Gill's Exposition of the Entire Bible
Ye did run well,.... In the Christian race; when they first set out in a profession of religion, they embraced and held fast, and were zealously attached to the truths of the Gospel; they were in the lively exercise of grace on its proper object, and very diligent in the discharge of duty; they made great proficiency in the knowledge of divine things, and ran with cheerfulness and without weariness in the ways of Christ, and in the paths of truth and holiness.
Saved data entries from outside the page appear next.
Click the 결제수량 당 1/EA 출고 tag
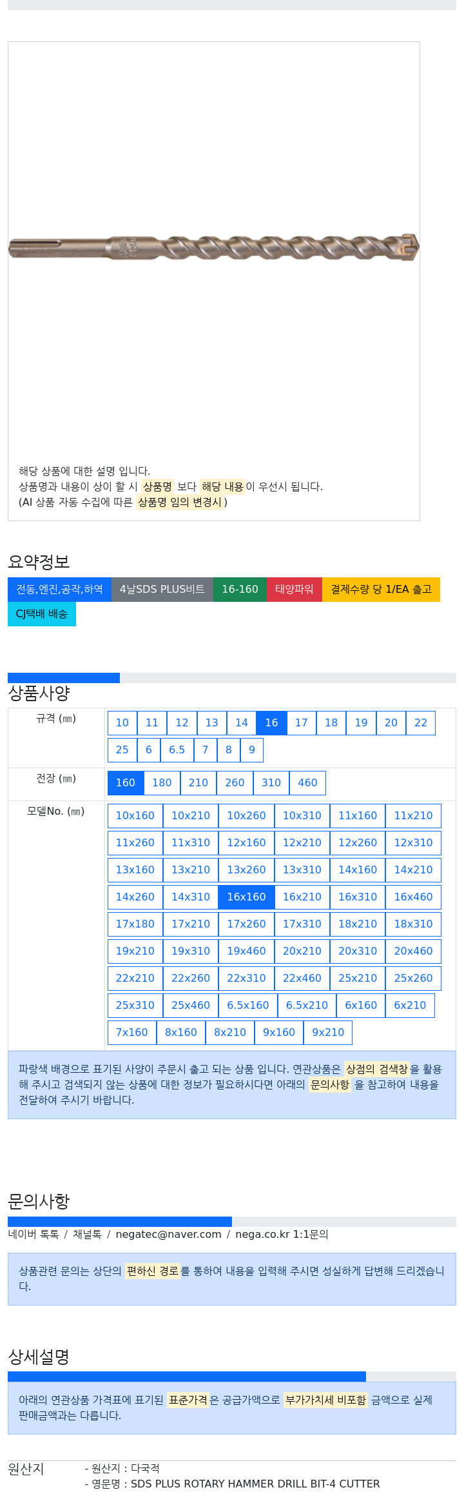The image size is (464, 1492). (x=381, y=590)
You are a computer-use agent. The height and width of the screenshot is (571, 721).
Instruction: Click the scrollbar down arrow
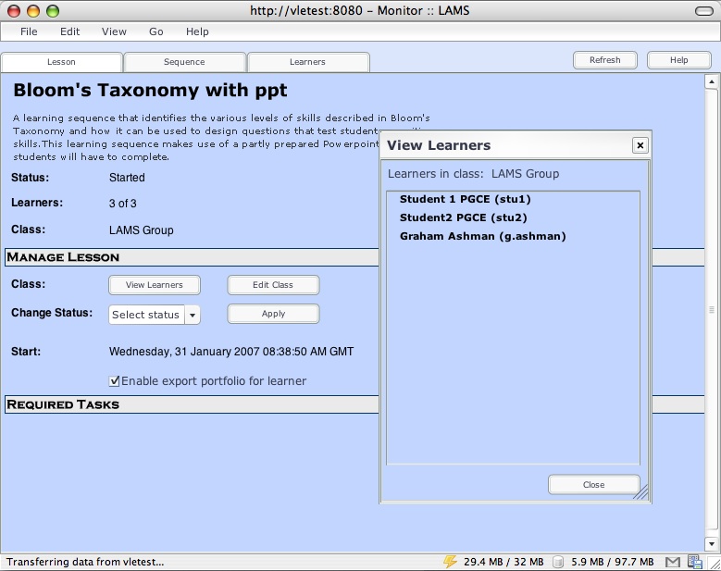(711, 544)
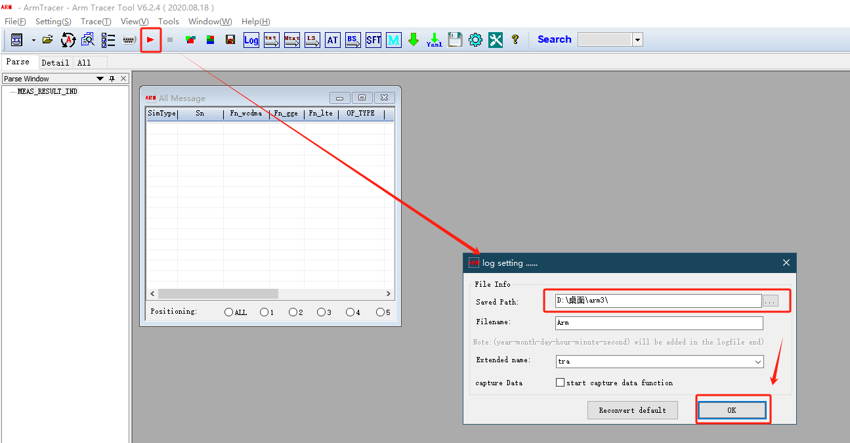Click the red start trace play icon
This screenshot has width=850, height=443.
150,40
The metaphor is taken from runners in a race; see 1 Corinthians 9:24 so far this is said to their commendation, but this should have been persisted in:
who did hinder you; not the apostle, or any of his brethren; no, they encouraged them to go on, and gave them all the assistance they could, to help them forward; but it was the false apostles that hindered them, who did all they could to remove them to another Gospel, and turn them aside out of the right way:
that ye should not obey the truth? of the Gospel, particularly the truth of justification by the righteousness of Christ; which they did not so cheerfully embrace, and show such a respect unto, as they had formerly done; see Galatians 3:1, and which he says not by way of inquiry, but of complaint and concern; and with some indignation against the persons who had been the means of hindering their Christian progress, and with a view to reclaim the Galatians if possible.
Jamieson-Fausset-Brown Bible Commentary
7. Translate, "Ye were running well" in the Gospel race (1Co 9:24-26; Php 3:13, 14).
who, &c.—none whom you ought to have listened to [Bengel]: alluding to the Judaizers (compare Ga 3:1).
hinder—The Greek means, literally, "hinder by breaking up a road."
not obey the truth—not submit yourselves to the true Gospel way of justification.